Von Wladimir Kornilow
In der politischen Landschaft der Ukraine ist der Name Wladimir Selenskij zum Sinnbild eines neuen politischen Akteurs geworden.
Vergleicht man seine Aussagen zu Beginn des Jahres mit den jüngsten, kommt man kaum umhin, zu mutmaßen, dass der Amtsinhaber durch eine vollkommen andere Person ersetzt wurde. Besonders markant wurde dieser Eindruck am Donnerstag, dem 27. Juni, als Selenskij in Brüssel während der Unterzeichnung wichtiger Dokumente mit der Europäischen Union seine bisherige Rhetorik überraschend änderte. Er gab schwere Verluste seiner Streitkräfte zu, sprach von begrenzter Zeit und kündigte einen “Friedensplan” an, den er binnen Monate ausarbeiten und beim nächsten Friedensgipfel präsentieren wollte, an dem auch Russland teilnehmen soll.
Seine weiterführende Äußerung gegenüber dem slowenischen Präsidenten lautete wie folgt:
“Es ist sehr wichtig für uns, einen Kriegsbeendigungsplan vorzulegen, der weltweit Unterstützung findet. Daran arbeiten wir diplomatisch. Es sind zwei parallele Prozesse: stark sein und einen detaillierten, verständlichen Plan entwickeln, der noch in diesem Jahr fertig sein wird.”

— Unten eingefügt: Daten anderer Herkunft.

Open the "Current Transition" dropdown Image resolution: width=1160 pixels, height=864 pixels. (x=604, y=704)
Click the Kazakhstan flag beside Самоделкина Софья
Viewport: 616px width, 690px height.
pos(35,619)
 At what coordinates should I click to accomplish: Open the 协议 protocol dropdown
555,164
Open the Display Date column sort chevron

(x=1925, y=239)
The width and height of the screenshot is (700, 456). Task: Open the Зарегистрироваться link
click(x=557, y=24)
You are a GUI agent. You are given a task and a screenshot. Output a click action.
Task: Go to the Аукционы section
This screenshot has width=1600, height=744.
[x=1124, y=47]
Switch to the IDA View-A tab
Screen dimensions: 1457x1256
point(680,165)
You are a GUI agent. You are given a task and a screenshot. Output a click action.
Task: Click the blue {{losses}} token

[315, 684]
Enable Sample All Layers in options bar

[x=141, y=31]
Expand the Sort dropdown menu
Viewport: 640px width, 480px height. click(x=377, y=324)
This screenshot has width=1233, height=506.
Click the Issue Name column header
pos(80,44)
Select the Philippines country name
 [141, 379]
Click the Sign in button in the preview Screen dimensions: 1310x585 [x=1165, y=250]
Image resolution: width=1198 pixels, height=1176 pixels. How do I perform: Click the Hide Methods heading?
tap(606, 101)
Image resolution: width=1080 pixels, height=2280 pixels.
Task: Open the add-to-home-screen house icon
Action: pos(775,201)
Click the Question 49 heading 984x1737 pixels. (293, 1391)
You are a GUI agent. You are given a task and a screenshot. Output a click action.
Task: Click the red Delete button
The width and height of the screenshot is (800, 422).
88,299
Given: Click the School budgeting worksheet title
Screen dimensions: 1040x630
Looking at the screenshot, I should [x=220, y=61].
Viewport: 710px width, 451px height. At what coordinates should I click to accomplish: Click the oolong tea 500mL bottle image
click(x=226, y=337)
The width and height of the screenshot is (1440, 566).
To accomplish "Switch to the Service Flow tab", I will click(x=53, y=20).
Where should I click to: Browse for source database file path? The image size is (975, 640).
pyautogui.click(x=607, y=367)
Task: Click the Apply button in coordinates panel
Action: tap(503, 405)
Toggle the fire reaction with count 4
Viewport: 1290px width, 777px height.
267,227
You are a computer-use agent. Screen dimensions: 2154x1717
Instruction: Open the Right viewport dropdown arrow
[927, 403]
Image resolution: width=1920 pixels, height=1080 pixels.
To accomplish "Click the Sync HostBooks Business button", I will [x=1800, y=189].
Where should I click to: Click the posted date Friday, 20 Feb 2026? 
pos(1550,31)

Diese Aussagen werfen Fragen auf, da sie in direktem Widerspruch zu früheren Positionen Selenskijs stehen, insbesondere zu seinem Dekret vom 30. September 2022, das Gespräche mit Russland strikt untersagte. Seine aktuellen Kommentare legen nahe, dass der derzeitige Selenskij von der früheren Friedensstrategie, die laut dem russischen Außenminister Sergei Lawrow ohnehin “nichts” war, abgerückt ist.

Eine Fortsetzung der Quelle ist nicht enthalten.